(Problem to solve)
Only the lines from the "Given: Toggle the mouseTracking checkbox" line through the last line of the material below belong in the answer, reproduced exactly and with no pictures.

(Material to process)
-=-=-
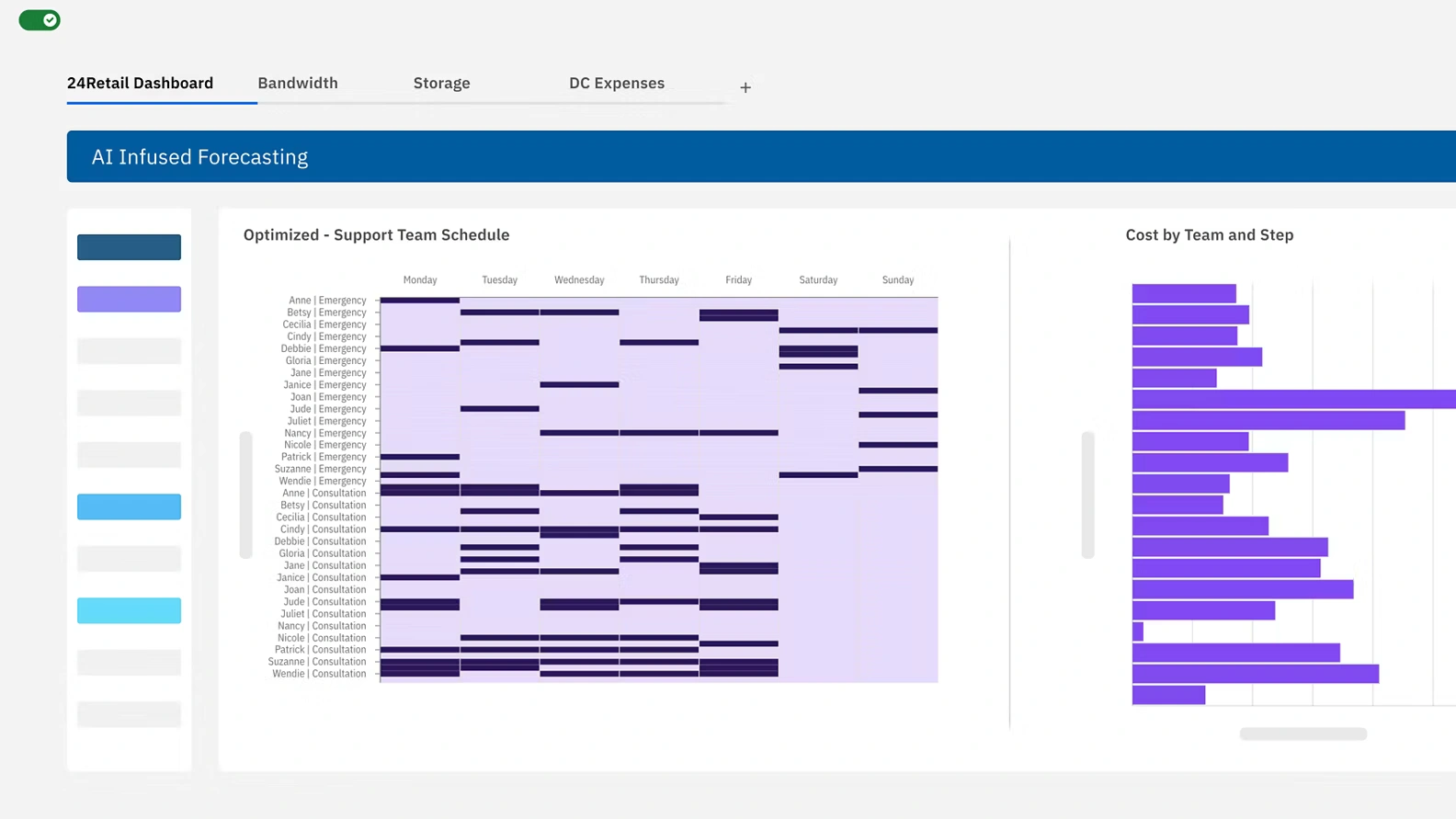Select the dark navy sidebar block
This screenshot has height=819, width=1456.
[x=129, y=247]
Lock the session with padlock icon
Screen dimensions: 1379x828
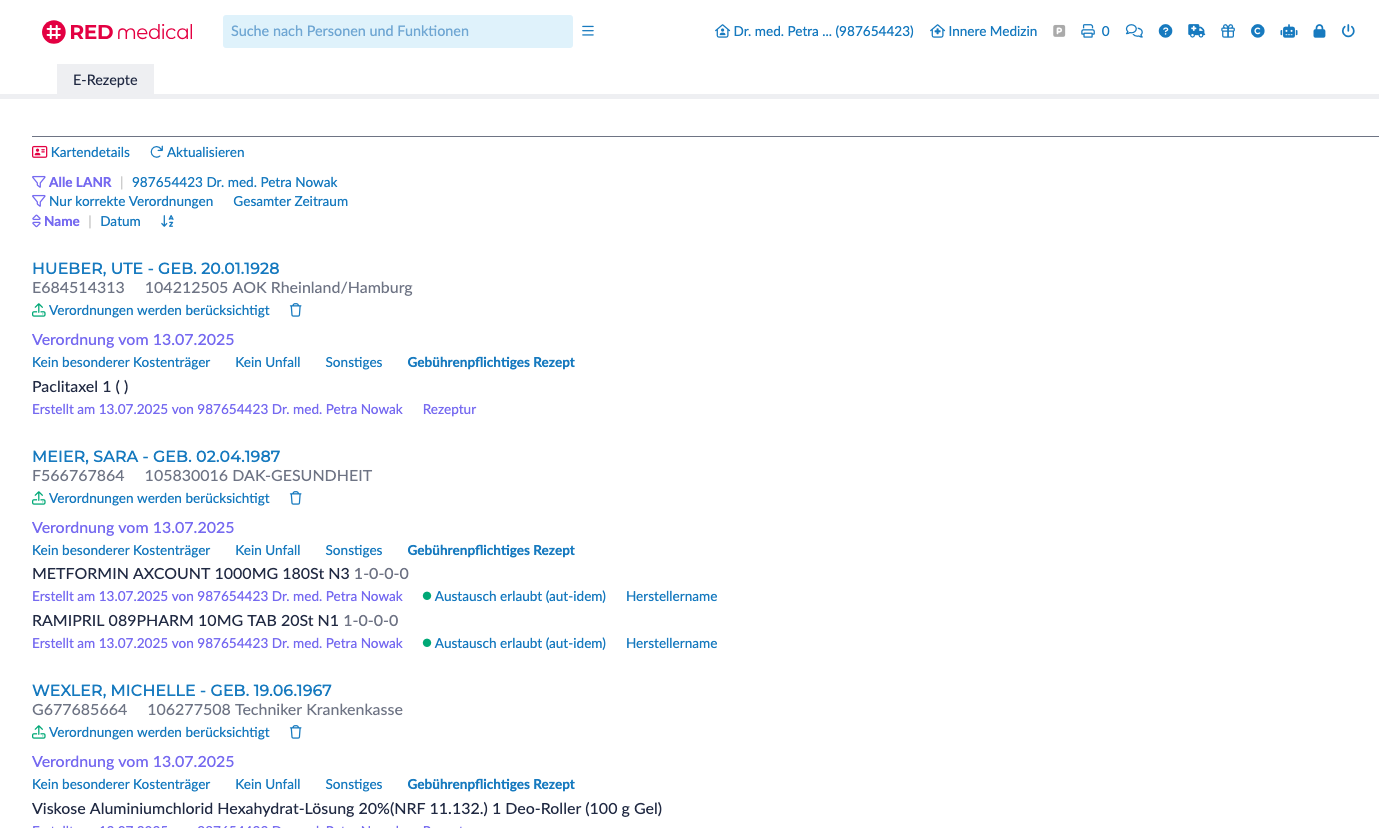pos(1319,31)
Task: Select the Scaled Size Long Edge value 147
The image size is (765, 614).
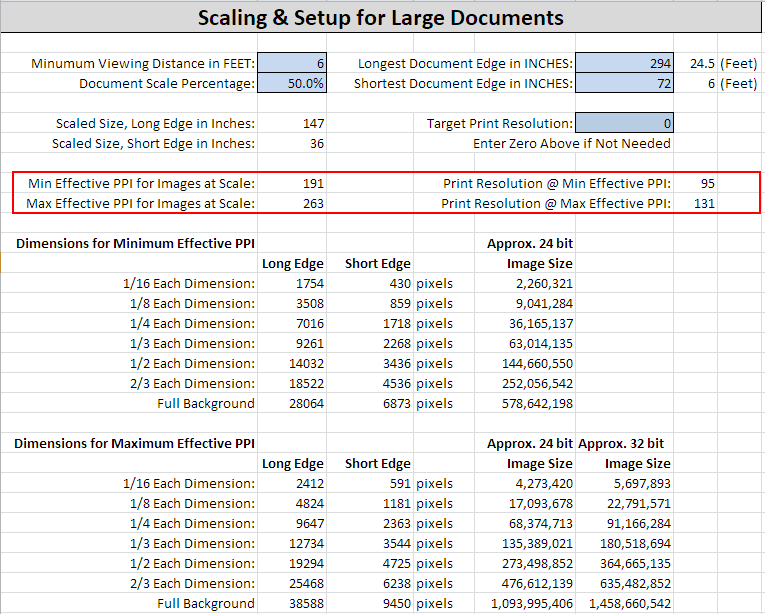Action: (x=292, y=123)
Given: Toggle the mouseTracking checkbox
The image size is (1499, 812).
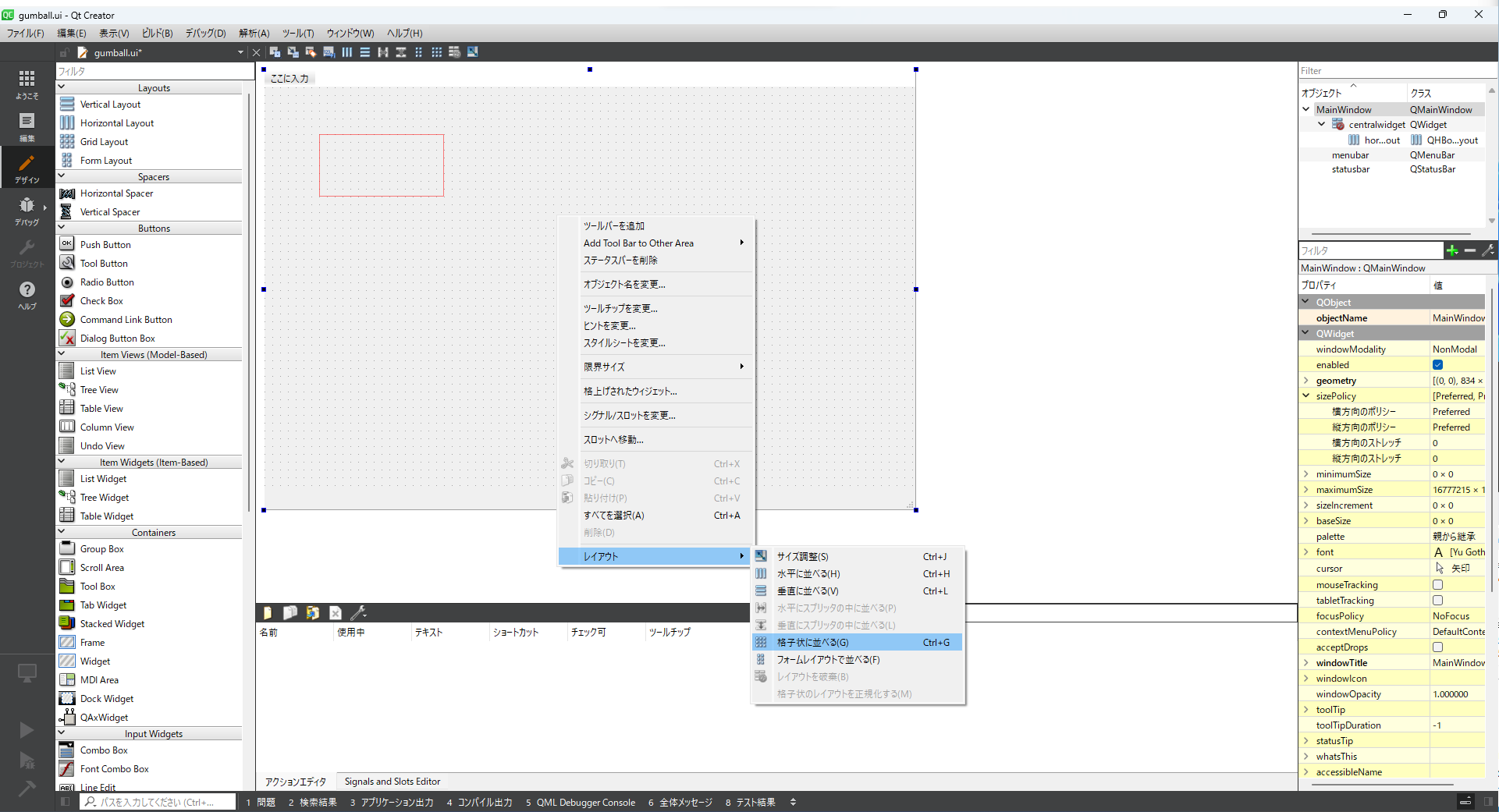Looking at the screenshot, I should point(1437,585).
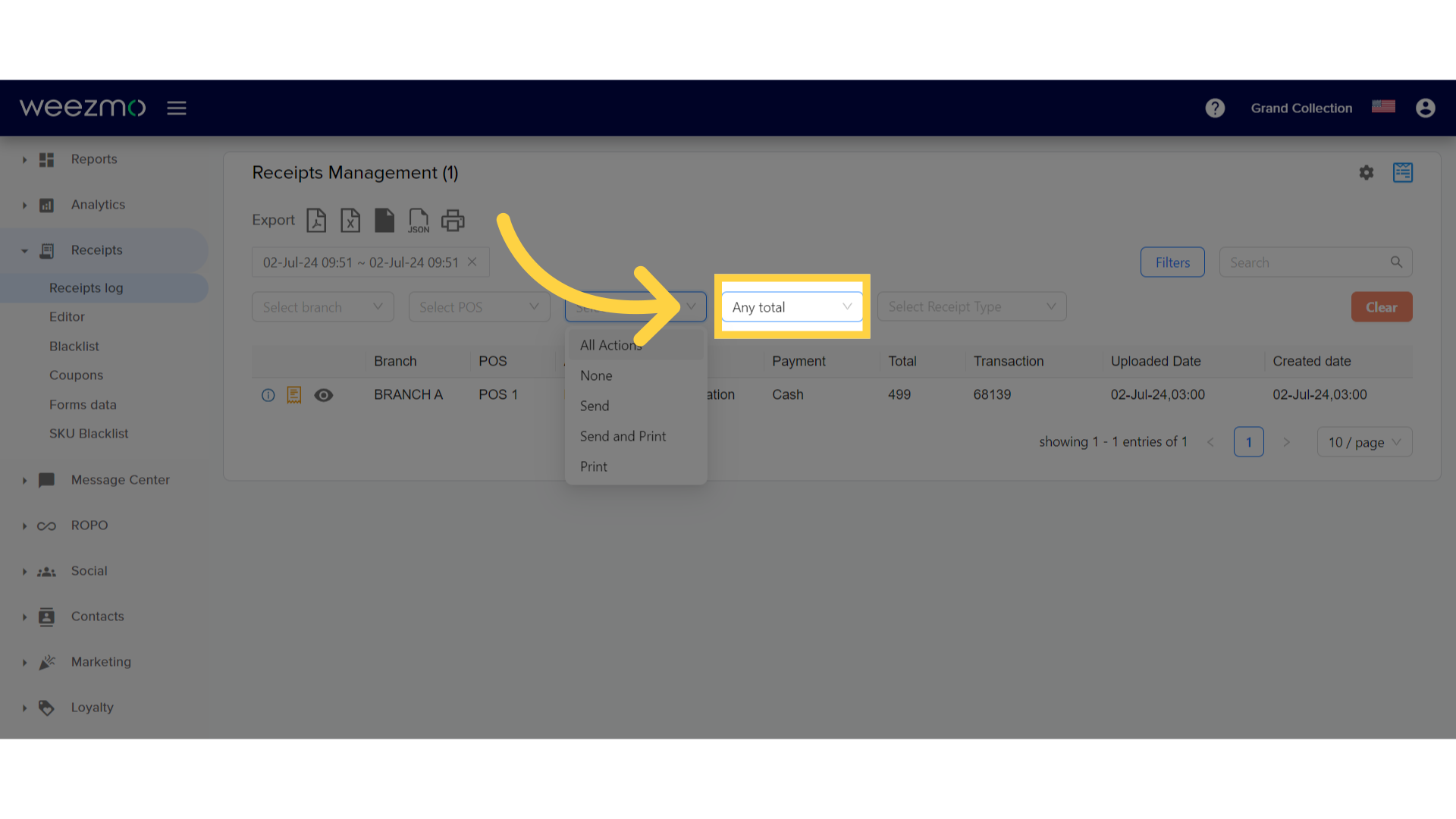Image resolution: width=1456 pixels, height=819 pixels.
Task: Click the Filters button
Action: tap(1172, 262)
-=-=-
(Output)
Given: Toggle the mouseTracking checkbox
The image size is (1499, 812).
Looking at the screenshot, I should point(1437,585).
Image resolution: width=1456 pixels, height=819 pixels.
Task: Click the Filters button
Action: tap(1172, 262)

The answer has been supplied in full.